▶ Exercise:
Scan the records below for the line containing "Instruction: Click the green" and the line containing "Click the date_of_birth". Copy both, plus every line between, exactly.

(Stored records)
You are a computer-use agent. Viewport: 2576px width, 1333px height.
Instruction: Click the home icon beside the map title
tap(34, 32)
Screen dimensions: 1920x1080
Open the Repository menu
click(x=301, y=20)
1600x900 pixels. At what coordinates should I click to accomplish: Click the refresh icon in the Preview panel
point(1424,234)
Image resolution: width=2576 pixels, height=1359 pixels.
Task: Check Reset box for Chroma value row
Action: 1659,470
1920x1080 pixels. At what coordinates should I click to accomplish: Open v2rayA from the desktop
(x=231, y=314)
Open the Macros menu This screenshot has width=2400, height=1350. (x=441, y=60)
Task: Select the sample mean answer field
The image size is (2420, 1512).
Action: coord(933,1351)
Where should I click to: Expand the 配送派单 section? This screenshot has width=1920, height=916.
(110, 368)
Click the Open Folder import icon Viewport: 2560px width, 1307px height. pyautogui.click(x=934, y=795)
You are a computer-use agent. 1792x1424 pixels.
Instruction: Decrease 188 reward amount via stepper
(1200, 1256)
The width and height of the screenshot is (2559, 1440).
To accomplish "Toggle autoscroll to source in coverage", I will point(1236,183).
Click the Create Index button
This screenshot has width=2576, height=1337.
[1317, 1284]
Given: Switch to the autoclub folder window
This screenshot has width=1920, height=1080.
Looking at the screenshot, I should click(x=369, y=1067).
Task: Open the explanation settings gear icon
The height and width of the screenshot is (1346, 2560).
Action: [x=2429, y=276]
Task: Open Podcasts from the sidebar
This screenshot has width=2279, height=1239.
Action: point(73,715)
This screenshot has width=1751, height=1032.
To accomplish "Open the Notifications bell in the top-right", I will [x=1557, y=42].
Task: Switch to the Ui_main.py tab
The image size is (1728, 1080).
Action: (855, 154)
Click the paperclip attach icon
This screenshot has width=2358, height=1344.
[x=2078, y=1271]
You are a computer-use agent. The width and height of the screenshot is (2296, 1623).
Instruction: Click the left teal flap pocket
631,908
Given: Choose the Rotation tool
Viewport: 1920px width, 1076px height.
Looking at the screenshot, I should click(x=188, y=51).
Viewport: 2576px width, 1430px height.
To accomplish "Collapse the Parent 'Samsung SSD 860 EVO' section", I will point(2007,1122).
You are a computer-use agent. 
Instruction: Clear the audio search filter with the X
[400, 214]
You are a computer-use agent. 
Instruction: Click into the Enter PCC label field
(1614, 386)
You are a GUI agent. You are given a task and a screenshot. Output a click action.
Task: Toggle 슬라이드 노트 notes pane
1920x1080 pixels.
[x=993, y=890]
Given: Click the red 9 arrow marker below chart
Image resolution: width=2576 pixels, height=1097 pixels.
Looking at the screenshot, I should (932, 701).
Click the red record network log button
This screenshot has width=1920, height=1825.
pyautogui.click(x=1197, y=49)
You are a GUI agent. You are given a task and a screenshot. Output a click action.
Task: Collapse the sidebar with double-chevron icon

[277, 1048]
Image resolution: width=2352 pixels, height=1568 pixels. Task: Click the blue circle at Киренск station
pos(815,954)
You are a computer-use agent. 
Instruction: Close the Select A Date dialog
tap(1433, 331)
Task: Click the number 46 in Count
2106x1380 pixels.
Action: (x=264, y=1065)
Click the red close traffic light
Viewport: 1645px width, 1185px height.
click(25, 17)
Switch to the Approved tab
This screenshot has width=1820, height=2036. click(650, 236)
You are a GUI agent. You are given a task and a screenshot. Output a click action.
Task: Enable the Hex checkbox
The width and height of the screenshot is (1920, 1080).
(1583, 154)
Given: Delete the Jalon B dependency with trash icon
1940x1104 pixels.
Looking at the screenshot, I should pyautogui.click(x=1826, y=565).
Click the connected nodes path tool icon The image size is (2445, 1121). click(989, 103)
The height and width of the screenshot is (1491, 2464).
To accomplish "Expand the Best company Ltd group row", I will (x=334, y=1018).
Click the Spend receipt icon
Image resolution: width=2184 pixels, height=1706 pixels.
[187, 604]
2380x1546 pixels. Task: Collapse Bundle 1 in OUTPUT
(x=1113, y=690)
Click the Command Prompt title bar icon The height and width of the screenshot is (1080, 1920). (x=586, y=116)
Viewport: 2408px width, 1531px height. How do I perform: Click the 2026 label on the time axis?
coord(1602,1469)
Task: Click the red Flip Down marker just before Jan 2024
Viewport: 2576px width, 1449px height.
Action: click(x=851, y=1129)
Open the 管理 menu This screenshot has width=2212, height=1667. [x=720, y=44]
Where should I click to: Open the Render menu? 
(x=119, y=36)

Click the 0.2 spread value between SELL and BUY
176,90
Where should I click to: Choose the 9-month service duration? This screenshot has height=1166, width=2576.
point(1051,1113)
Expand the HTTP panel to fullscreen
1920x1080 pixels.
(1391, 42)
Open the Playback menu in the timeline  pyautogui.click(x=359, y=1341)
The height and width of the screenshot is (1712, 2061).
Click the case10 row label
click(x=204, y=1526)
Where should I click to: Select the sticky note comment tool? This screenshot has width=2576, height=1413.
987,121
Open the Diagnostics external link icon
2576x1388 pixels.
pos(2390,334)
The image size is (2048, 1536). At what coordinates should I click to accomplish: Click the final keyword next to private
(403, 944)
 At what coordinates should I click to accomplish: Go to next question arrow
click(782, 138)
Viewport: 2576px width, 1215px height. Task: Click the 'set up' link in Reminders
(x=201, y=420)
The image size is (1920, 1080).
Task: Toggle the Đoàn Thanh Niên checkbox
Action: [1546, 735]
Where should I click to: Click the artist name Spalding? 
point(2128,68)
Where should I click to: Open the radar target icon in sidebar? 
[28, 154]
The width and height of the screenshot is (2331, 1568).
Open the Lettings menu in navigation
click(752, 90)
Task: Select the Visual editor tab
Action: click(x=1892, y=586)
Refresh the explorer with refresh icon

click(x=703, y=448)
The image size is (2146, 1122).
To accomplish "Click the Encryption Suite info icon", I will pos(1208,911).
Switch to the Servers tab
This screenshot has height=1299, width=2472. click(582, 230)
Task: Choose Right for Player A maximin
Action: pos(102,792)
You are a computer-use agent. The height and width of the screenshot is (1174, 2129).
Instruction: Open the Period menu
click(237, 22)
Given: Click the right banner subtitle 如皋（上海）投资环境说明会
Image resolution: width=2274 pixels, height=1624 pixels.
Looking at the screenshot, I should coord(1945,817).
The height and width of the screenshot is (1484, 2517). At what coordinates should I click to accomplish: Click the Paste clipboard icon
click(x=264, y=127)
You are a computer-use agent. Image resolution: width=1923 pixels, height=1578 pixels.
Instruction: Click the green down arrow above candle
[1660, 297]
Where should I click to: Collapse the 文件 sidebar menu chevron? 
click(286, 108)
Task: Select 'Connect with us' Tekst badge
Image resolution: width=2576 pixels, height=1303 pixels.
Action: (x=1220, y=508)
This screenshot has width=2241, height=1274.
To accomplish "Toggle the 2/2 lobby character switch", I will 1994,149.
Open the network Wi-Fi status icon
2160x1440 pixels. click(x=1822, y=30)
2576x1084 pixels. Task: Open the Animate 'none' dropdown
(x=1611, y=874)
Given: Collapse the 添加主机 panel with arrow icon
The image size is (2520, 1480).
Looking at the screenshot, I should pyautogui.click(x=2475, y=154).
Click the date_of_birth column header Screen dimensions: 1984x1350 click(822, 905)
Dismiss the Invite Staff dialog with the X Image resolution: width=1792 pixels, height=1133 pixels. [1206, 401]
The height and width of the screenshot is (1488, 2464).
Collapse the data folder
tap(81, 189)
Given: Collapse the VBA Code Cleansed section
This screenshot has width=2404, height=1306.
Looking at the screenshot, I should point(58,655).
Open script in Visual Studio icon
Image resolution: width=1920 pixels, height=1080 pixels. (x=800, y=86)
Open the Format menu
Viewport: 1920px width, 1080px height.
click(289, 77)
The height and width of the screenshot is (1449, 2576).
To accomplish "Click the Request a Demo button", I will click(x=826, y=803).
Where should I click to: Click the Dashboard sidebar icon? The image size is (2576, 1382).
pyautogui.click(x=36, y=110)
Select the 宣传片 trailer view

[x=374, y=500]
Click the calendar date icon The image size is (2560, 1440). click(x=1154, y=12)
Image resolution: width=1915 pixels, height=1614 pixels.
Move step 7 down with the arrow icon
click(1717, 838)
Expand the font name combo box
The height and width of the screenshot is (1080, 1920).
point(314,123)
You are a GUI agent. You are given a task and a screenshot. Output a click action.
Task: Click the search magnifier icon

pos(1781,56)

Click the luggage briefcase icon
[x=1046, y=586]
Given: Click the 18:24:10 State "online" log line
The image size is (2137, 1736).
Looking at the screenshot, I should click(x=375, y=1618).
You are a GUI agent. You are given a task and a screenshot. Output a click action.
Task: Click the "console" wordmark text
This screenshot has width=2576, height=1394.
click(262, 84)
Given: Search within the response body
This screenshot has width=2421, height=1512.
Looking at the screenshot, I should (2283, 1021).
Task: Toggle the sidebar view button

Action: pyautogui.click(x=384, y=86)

▶ The completed task:
Instruction: Click the green down arrow above candle
[1660, 297]
Where should I click to: Collapse the 文件 sidebar menu chevron? 
click(286, 108)
Task: Select 'Connect with us' Tekst badge
Image resolution: width=2576 pixels, height=1303 pixels.
Action: (x=1220, y=508)
This screenshot has width=2241, height=1274.
To accomplish "Toggle the 2/2 lobby character switch", I will 1994,149.
Open the network Wi-Fi status icon
2160x1440 pixels. click(x=1822, y=30)
2576x1084 pixels. Task: Open the Animate 'none' dropdown
(x=1611, y=874)
Given: Collapse the 添加主机 panel with arrow icon
The image size is (2520, 1480).
Looking at the screenshot, I should pyautogui.click(x=2475, y=154).
Click the date_of_birth column header Screen dimensions: 1984x1350 click(822, 905)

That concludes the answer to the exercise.